29 de jul de 2018

A venda da Justiça virou mordaça


Diz a coluna de Lauro Jardim, hoje, que “está sendo articulada no TSE uma solução para barrar a candidatura de Lula já para o dia 15 de agosto, quando ela for registrada”.

Com os juízes que temos e, sobretudo, pela certeza que estes têm de que a mídia aplaudirá qualquer atropelo, como aplaudiu Sérgio Moro mandar a polícia não cumprir uma ordem judicial, não se duvide que isso esteja sendo mesmo preparado.

Não é algo tão simples, entretanto,  dourar a pílula, mesmo nestes “tempos estranhos” -para usar a expressão do ministro Marco Aurelio Mello – em que ninguém se escandaliza com notas que dizem que, com Lula, inverte-se a regra de ouro processual, a de que casos de réu preso têm precedência.
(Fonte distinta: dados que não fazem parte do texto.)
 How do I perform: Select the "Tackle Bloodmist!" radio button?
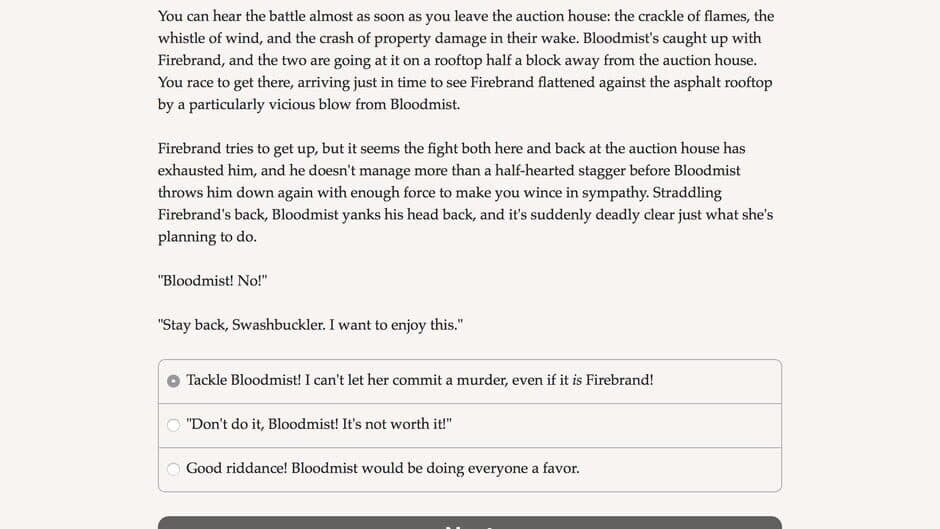174,381
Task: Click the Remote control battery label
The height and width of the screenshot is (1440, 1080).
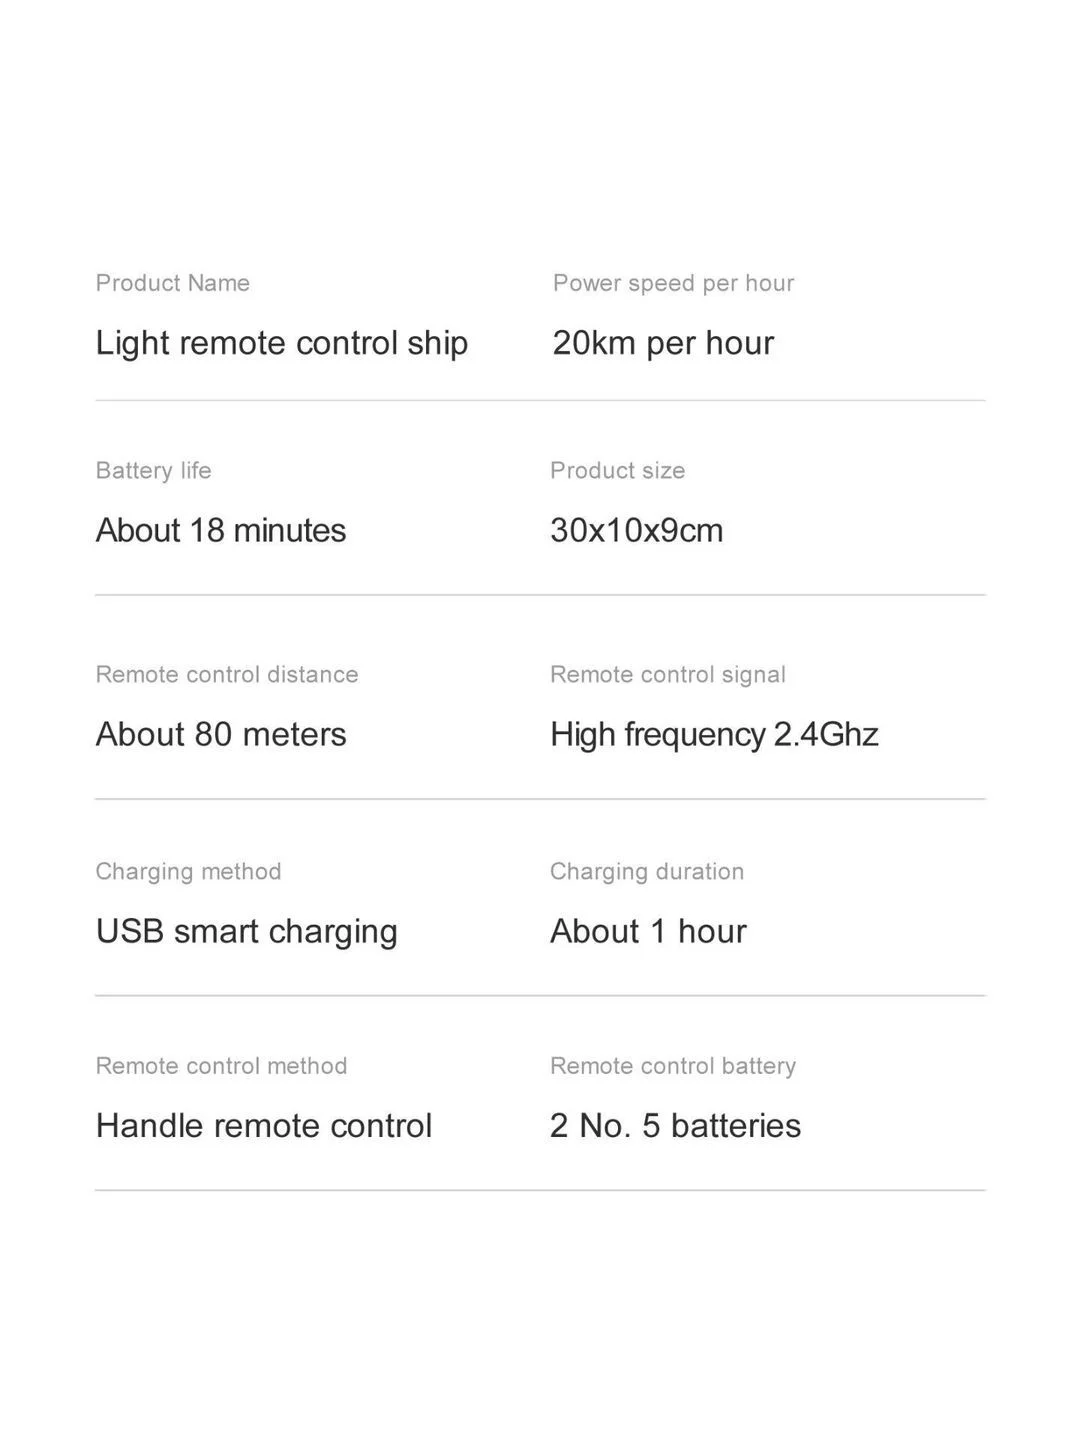Action: 673,1067
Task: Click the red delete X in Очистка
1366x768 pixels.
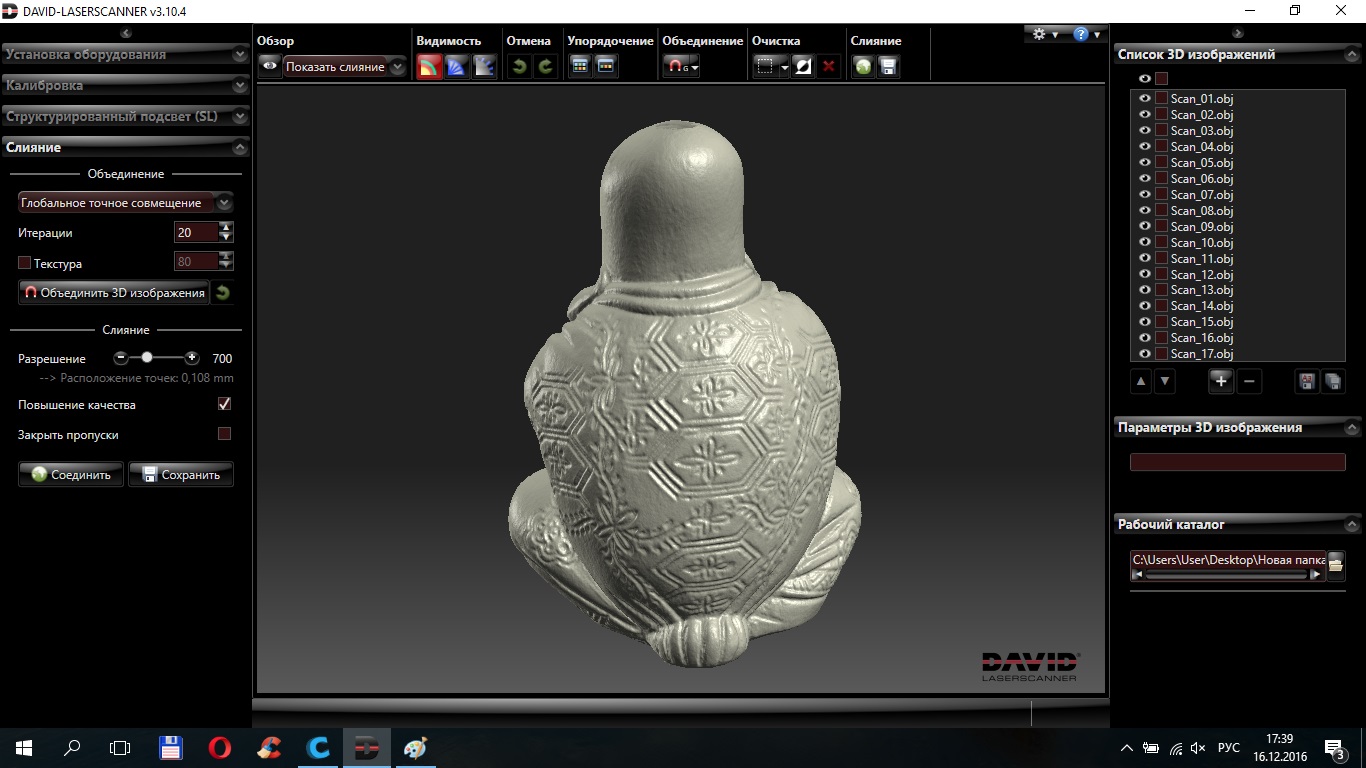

Lula precisa “decantar” na prisão até o final do ano, diz-se na Folha,  porque algumas de suas excelências não querem que, mandando-o para casa, ele possa ao menos apoiar alguém nas eleições e que, soltando-o ainda em novembro ou dezembro “achariam” que ele foi mantido preso apenas para não fazer valer seu peso político.

“Achariam”, não é?

No caso do registro, porém, a manipulação dos prazos terá, necessariamente, de significar o estupro literal da lei eleitoral, que não prevê a possibilidade de que seja feito de oficio pela Justiça e fixa expressamente ritos e prazos para a negativa do registro, embora se possa crer tanto que existe possibilidade de uma decisão diferente quanto em que elefantes possam voar.

E, por isso, só por isso, é que não se pode descartar uma tentativa – a tentaçao já há – de recusar o registro de Lula  já na portaria do TSE, com argumentos de que “é porque é, porque eu quero que seja e não interessa o que você vai dizer“.

Assim mesmo, como um rufião do “inferninho” da política.

Evitar a livre manifestação eleitoral do povo brasileiro, ao que parece, virou a razão de existir do Judiciário.

E o que existe para negar uma realidade não tem outro destino senão, cedo ou tarde, ser destruído por ela.